Work item ::
Each entry must be output exactly as it appears.

Exercise material ::
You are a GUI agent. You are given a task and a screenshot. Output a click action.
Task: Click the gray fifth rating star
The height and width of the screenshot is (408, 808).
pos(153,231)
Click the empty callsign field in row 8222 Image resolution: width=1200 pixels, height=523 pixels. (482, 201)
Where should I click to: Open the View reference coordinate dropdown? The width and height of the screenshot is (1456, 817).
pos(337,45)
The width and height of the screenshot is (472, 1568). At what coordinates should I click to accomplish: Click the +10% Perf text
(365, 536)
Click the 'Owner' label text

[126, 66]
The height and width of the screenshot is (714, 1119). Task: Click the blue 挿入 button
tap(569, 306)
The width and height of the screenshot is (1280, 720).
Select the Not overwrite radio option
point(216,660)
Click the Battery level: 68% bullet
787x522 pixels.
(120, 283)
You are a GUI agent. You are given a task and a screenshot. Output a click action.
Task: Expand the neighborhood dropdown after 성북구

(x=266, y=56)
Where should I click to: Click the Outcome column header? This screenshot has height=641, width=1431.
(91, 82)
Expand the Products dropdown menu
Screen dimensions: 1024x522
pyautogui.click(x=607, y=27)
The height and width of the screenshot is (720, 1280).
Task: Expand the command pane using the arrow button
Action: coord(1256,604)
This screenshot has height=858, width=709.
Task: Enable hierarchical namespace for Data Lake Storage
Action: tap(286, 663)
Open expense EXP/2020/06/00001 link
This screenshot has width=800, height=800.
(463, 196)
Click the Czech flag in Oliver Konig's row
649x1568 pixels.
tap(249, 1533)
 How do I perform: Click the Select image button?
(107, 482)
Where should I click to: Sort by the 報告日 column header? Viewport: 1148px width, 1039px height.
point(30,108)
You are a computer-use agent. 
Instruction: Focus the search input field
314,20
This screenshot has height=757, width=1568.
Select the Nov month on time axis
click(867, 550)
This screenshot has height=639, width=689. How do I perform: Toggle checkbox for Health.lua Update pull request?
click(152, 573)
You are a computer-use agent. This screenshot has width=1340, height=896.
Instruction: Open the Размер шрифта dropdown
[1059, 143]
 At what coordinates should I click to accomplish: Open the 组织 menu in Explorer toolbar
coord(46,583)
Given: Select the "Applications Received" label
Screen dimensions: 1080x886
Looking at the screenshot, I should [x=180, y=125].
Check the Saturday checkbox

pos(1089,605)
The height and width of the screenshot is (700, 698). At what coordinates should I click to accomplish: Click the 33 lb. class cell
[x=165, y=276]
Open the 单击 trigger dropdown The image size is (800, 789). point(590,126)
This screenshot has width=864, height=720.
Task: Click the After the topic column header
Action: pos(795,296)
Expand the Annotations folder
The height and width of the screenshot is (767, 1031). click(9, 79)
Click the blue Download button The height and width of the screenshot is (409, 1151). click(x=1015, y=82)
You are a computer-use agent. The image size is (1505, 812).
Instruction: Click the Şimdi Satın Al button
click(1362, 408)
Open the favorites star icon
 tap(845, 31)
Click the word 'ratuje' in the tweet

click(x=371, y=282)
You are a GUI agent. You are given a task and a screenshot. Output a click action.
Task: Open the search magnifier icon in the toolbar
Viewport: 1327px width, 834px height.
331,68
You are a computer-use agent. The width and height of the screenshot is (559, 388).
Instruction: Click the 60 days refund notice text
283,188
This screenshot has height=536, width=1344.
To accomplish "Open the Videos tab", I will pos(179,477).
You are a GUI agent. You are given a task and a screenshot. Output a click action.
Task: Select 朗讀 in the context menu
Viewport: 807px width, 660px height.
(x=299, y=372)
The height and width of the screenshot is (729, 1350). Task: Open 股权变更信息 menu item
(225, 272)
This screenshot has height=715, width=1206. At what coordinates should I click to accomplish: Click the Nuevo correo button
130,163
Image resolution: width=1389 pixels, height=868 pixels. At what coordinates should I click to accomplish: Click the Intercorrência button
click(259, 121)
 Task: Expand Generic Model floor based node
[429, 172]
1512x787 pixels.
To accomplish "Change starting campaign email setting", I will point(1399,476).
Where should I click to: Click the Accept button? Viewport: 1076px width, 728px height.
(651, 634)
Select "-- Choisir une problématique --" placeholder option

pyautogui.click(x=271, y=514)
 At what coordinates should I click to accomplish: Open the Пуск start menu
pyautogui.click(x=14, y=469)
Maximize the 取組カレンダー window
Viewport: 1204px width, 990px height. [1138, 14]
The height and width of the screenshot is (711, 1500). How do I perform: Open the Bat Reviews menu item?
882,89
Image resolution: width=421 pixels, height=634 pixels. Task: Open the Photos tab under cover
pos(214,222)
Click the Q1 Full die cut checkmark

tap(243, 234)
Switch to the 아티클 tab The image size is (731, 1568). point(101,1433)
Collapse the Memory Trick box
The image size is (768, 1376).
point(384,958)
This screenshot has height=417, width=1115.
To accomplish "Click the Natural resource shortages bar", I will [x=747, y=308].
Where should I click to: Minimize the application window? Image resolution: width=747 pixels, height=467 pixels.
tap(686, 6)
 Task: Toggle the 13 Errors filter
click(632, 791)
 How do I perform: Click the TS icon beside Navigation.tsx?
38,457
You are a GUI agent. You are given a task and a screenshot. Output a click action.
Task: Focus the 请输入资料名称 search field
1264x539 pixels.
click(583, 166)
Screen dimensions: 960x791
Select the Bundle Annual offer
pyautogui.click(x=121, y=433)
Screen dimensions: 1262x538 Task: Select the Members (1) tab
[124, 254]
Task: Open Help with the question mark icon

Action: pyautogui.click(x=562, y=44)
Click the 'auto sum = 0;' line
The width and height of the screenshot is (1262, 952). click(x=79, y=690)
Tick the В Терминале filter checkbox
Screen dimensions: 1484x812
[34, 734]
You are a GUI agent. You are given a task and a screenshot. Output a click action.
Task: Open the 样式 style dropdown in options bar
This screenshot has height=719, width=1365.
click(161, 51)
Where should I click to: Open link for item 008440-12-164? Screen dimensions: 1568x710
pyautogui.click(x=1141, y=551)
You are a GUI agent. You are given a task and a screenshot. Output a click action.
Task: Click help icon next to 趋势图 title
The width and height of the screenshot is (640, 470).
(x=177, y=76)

Task answer ::
You are a GUI agent. You are given a task and a screenshot. Output a click action.
Task: Click the gray fifth rating star
The height and width of the screenshot is (408, 808).
pos(153,231)
Click the empty callsign field in row 8222 Image resolution: width=1200 pixels, height=523 pixels. (482, 201)
Where should I click to: Open the View reference coordinate dropdown? The width and height of the screenshot is (1456, 817).
pos(337,45)
The width and height of the screenshot is (472, 1568). At what coordinates should I click to accomplish: Click the +10% Perf text
(365, 536)
Click the 'Owner' label text

[126, 66]
The height and width of the screenshot is (714, 1119). Task: Click the blue 挿入 button
tap(569, 306)
The width and height of the screenshot is (1280, 720).
Select the Not overwrite radio option
point(216,660)
Click the Battery level: 68% bullet
787x522 pixels.
(120, 283)
You are a GUI agent. You are given a task and a screenshot. Output a click action.
Task: Expand the neighborhood dropdown after 성북구

(x=266, y=56)
Where should I click to: Click the Outcome column header? This screenshot has height=641, width=1431.
(91, 82)
Expand the Products dropdown menu
Screen dimensions: 1024x522
pyautogui.click(x=607, y=27)
The height and width of the screenshot is (720, 1280).
Task: Expand the command pane using the arrow button
Action: coord(1256,604)
This screenshot has height=858, width=709.
Task: Enable hierarchical namespace for Data Lake Storage
Action: tap(286, 663)
Open expense EXP/2020/06/00001 link
This screenshot has width=800, height=800.
(463, 196)
Click the Czech flag in Oliver Konig's row
649x1568 pixels.
tap(249, 1533)
 How do I perform: Click the Select image button?
(107, 482)
Where should I click to: Sort by the 報告日 column header? Viewport: 1148px width, 1039px height.
point(30,108)
You are a computer-use agent. 
Instruction: Focus the search input field
314,20
This screenshot has height=757, width=1568.
Select the Nov month on time axis
click(867, 550)
This screenshot has height=639, width=689. How do I perform: Toggle checkbox for Health.lua Update pull request?
click(152, 573)
You are a computer-use agent. This screenshot has width=1340, height=896.
Instruction: Open the Размер шрифта dropdown
[1059, 143]
 At what coordinates should I click to accomplish: Open the 组织 menu in Explorer toolbar
coord(46,583)
Given: Select the "Applications Received" label
Screen dimensions: 1080x886
Looking at the screenshot, I should [x=180, y=125].
Check the Saturday checkbox

pos(1089,605)
The height and width of the screenshot is (700, 698). At what coordinates should I click to accomplish: Click the 33 lb. class cell
[x=165, y=276]
Open the 单击 trigger dropdown The image size is (800, 789). point(590,126)
This screenshot has width=864, height=720.
Task: Click the After the topic column header
Action: pos(795,296)
Expand the Annotations folder
The height and width of the screenshot is (767, 1031). click(9, 79)
Click the blue Download button The height and width of the screenshot is (409, 1151). click(x=1015, y=82)
You are a computer-use agent. The image size is (1505, 812).
Instruction: Click the Şimdi Satın Al button
click(1362, 408)
Open the favorites star icon
 tap(845, 31)
Click the word 'ratuje' in the tweet

click(x=371, y=282)
You are a GUI agent. You are given a task and a screenshot. Output a click action.
Task: Open the search magnifier icon in the toolbar
Viewport: 1327px width, 834px height.
331,68
You are a computer-use agent. The width and height of the screenshot is (559, 388).
Instruction: Click the 60 days refund notice text
283,188
This screenshot has height=536, width=1344.
To accomplish "Open the Videos tab", I will pos(179,477).
You are a GUI agent. You are given a task and a screenshot. Output a click action.
Task: Select 朗讀 in the context menu
Viewport: 807px width, 660px height.
(x=299, y=372)
The height and width of the screenshot is (729, 1350). Task: Open 股权变更信息 menu item
(225, 272)
This screenshot has height=715, width=1206. At what coordinates should I click to accomplish: Click the Nuevo correo button
130,163
Image resolution: width=1389 pixels, height=868 pixels. At what coordinates should I click to accomplish: Click the Intercorrência button
click(259, 121)
 Task: Expand Generic Model floor based node
[429, 172]
1512x787 pixels.
To accomplish "Change starting campaign email setting", I will point(1399,476).
Where should I click to: Click the Accept button? Viewport: 1076px width, 728px height.
(651, 634)
Select "-- Choisir une problématique --" placeholder option

pyautogui.click(x=271, y=514)
 At what coordinates should I click to accomplish: Open the Пуск start menu
pyautogui.click(x=14, y=469)
Maximize the 取組カレンダー window
Viewport: 1204px width, 990px height. [1138, 14]
The height and width of the screenshot is (711, 1500). How do I perform: Open the Bat Reviews menu item?
882,89
Image resolution: width=421 pixels, height=634 pixels. Task: Open the Photos tab under cover
pos(214,222)
Click the Q1 Full die cut checkmark

tap(243, 234)
Switch to the 아티클 tab The image size is (731, 1568). point(101,1433)
Collapse the Memory Trick box
The image size is (768, 1376).
point(384,958)
This screenshot has height=417, width=1115.
To accomplish "Click the Natural resource shortages bar", I will [x=747, y=308].
Where should I click to: Minimize the application window? Image resolution: width=747 pixels, height=467 pixels.
tap(686, 6)
 Task: Toggle the 13 Errors filter
click(632, 791)
 How do I perform: Click the TS icon beside Navigation.tsx?
38,457
You are a GUI agent. You are given a task and a screenshot. Output a click action.
Task: Focus the 请输入资料名称 search field
1264x539 pixels.
click(583, 166)
Screen dimensions: 960x791
Select the Bundle Annual offer
pyautogui.click(x=121, y=433)
Screen dimensions: 1262x538 Task: Select the Members (1) tab
[124, 254]
Task: Open Help with the question mark icon

Action: pyautogui.click(x=562, y=44)
Click the 'auto sum = 0;' line
The width and height of the screenshot is (1262, 952). click(x=79, y=690)
Tick the В Терминале filter checkbox
Screen dimensions: 1484x812
[34, 734]
You are a GUI agent. You are given a task and a screenshot. Output a click action.
Task: Open the 样式 style dropdown in options bar
This screenshot has height=719, width=1365.
click(161, 51)
Where should I click to: Open link for item 008440-12-164? Screen dimensions: 1568x710
pyautogui.click(x=1141, y=551)
You are a GUI agent. You are given a task and a screenshot. Output a click action.
Task: Click help icon next to 趋势图 title
The width and height of the screenshot is (640, 470).
(x=177, y=76)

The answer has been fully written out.